* EXERCISE *
After finding the line that holds "869x440 pixels. At" below, set down that line and the rest through the final one exactly, leaving the pictures out.

INFORMATION section start

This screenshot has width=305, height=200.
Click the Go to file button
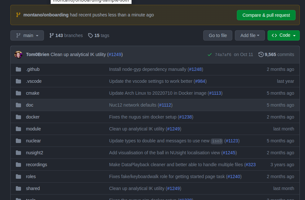pyautogui.click(x=217, y=35)

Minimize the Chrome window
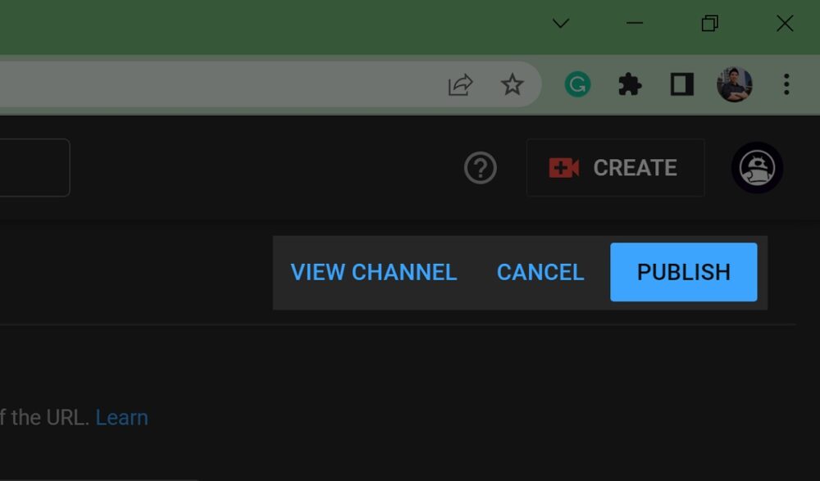click(635, 24)
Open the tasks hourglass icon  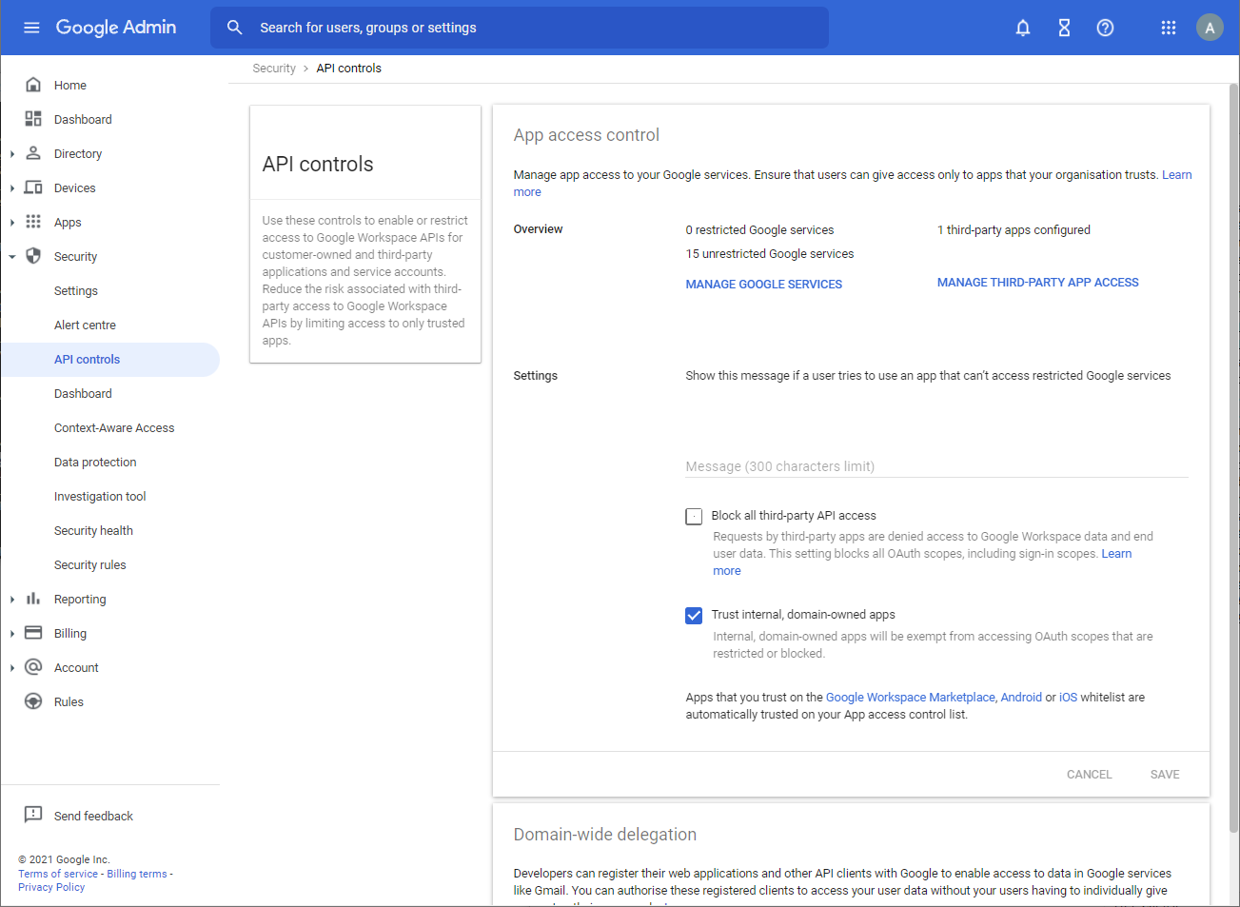1063,28
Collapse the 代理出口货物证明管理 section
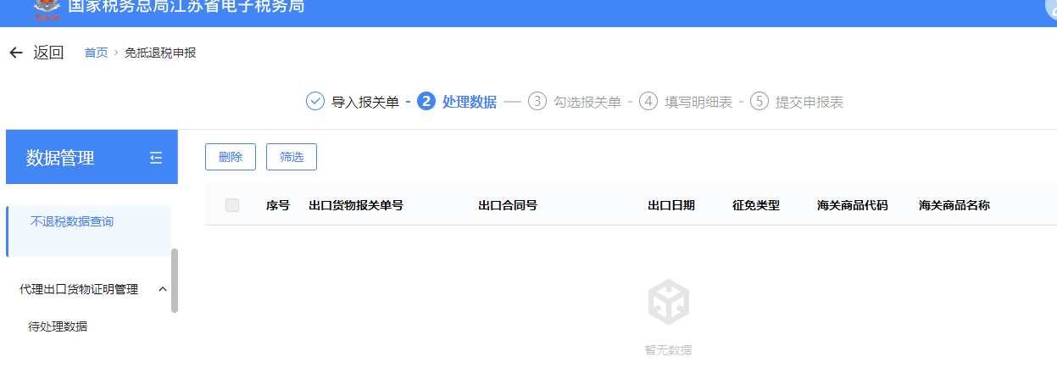The height and width of the screenshot is (368, 1057). (163, 289)
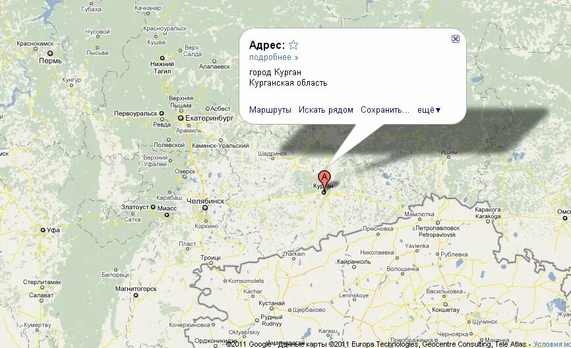Select Искать рядом in the info bubble

pyautogui.click(x=326, y=110)
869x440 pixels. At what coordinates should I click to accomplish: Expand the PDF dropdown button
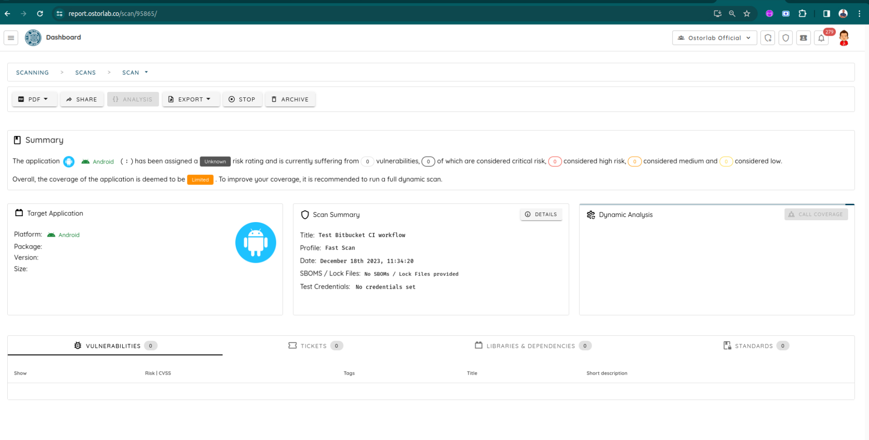pyautogui.click(x=34, y=99)
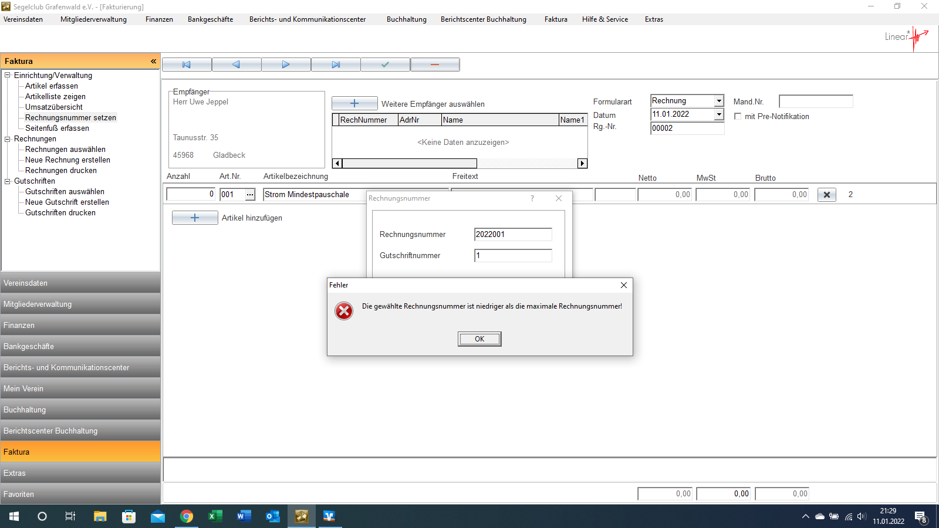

INFORMATION section end

* SOLUTION FOR THIS EXERCISE *
869x440 pixels. At what coordinates should I click to accomplish: Expand the PDF dropdown button
pyautogui.click(x=34, y=99)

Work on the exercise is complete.